AThat the character is leaving for an unrelated reason and the blocking is merely logistical
BThat the director made an error in staging this scene and the blocking should be corrected
CThat the verbal forgiveness is complete and the blocking reinforces emotional closure
DThat despite the verbal forgiveness, the physical retreat reveals doubt, unresolved feelings, or insincerity — the spatial text contradicts the verbal text
This is the core insight about blocking as a second text. The body communicates independently of words — approach signals openness; retreat signals emotional distance or unresolved tension. When the spatial and verbal texts diverge (saying one thing while doing another), the divergence itself becomes the most significant information in the scene. Audiences read bodies as reliably as words, often more so.
Question 2 Multiple Choice
A director argues: 'Blocking is just about making sure actors don't bump into each other and everyone faces the audience.
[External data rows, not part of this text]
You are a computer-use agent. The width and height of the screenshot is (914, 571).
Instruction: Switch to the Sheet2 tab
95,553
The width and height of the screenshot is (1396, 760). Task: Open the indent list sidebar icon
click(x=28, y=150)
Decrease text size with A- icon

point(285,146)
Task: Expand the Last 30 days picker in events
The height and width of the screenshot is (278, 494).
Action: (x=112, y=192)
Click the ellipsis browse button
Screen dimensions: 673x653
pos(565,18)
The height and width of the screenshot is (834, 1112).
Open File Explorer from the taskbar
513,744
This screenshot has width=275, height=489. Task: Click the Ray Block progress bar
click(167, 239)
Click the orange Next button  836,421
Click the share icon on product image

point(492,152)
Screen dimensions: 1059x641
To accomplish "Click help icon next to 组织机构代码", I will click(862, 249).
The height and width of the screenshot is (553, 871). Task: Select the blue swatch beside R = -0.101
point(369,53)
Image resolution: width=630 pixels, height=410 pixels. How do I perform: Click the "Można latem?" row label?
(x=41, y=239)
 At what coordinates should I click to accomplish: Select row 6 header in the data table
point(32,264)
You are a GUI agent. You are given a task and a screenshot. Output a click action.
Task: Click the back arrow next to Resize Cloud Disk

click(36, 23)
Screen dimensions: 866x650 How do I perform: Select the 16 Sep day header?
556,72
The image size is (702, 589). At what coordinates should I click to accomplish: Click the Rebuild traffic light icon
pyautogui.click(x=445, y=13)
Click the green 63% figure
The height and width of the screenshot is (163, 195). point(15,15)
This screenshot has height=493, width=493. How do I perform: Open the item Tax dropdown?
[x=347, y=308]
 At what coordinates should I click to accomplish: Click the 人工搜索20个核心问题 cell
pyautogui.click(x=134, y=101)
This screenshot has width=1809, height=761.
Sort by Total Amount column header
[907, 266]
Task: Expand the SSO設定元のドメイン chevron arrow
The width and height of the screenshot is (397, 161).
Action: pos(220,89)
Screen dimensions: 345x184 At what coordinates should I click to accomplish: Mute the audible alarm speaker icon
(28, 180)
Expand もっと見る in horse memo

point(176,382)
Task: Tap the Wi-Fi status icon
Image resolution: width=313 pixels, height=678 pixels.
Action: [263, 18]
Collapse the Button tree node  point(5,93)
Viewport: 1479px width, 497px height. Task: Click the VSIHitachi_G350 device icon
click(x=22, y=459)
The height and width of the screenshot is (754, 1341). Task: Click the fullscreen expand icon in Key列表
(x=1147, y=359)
It's a technical necessity, not an artistic choice.' What does this view fundamentally miss?
ANothing — blocking is primarily technical; artistic choices are made through lighting and dialogue only
BBlocking encodes power dynamics, relationships, and emotional states through proximity, level, and facing direction — it is a form of visual language that carries meaning equal to dialogue
CBlocking is artistic only in naturalistic theatre; in non-realistic styles it is indeed purely functional
DBlocking only matters when the playwright has written detailed stage directions into the script
Blocking is not logistical packaging around the 'real' content of dialogue — it is itself content. Distance between characters communicates intimacy or threat; who stands while others sit conveys dominance; which direction characters face signals attention, avoidance, or conflict. These are not arbitrary conventions; they exploit the perceptual instincts audiences bring to any scene involving bodies in space. Directors make blocking choices precisely because they know the audience reads spatial relationships as language.
Question 3 True / False
An actor who moves upstage can gain visual dominance over other characters by forcing them to turn away from the audience, which makes those other characters appear backgrounded in the scene.
TTrue
FFalse
Answer: True
This is one of the core conventions of stage blocking. When an actor moves upstage (toward the back), other characters naturally turn to face them — which means those characters turn their backs partially or fully to the audience, reducing their visual presence. This is where the term 'upstaging' comes from: a character who moves upstage can steal focal emphasis even without speaking. Directors use this strategically to manage power dynamics and visual hierarchy.
Question 4 True / False
Because blocking is a directorial tool, the stage directions written into a published play text represent the definitive, mainly legitimate interpretation of how actors should move in performance.
TTrue
FFalse
Answer: False
Stage directions in published plays often preserve one particular production's choices — sometimes the playwright's original intentions, sometimes a famous revival's staging. But directors and actors constantly reinterpret blocking, treating the published directions as one valid authorial choice among many rather than as fixed instructions. Part of reading a performance text analytically is asking: what would *different* blocking do to this moment? The written text is a script, not a straitjacket.
Question 5 Short Answer
Why is blocking described as a 'second text' in a theatrical performance, and what happens when it diverges from the spoken dialogue?
Think about your answer, then reveal below.
Model answer: Blocking is a 'second text' because it communicates meaning independently of words — through the spatial relationships of bodies, the direction characters face, their proximity, and their movement. When the spatial text diverges from the verbal text (a character says 'I trust you' while physically retreating), the divergence creates the most powerful theatrical information: revealing what cannot be said, contradicting what is being said, or exposing the gap between stated and felt reality.
Theatre operates on two simultaneous channels of meaning: the linguistic and the spatial/physical. An audience trained to read both simultaneously experiences a richer, more complex scene than one who only hears the words. The director and actors 'write' the spatial text in real time — making it equally authored, equally intentional, and equally worthy of critical analysis as the playwright's verbal text.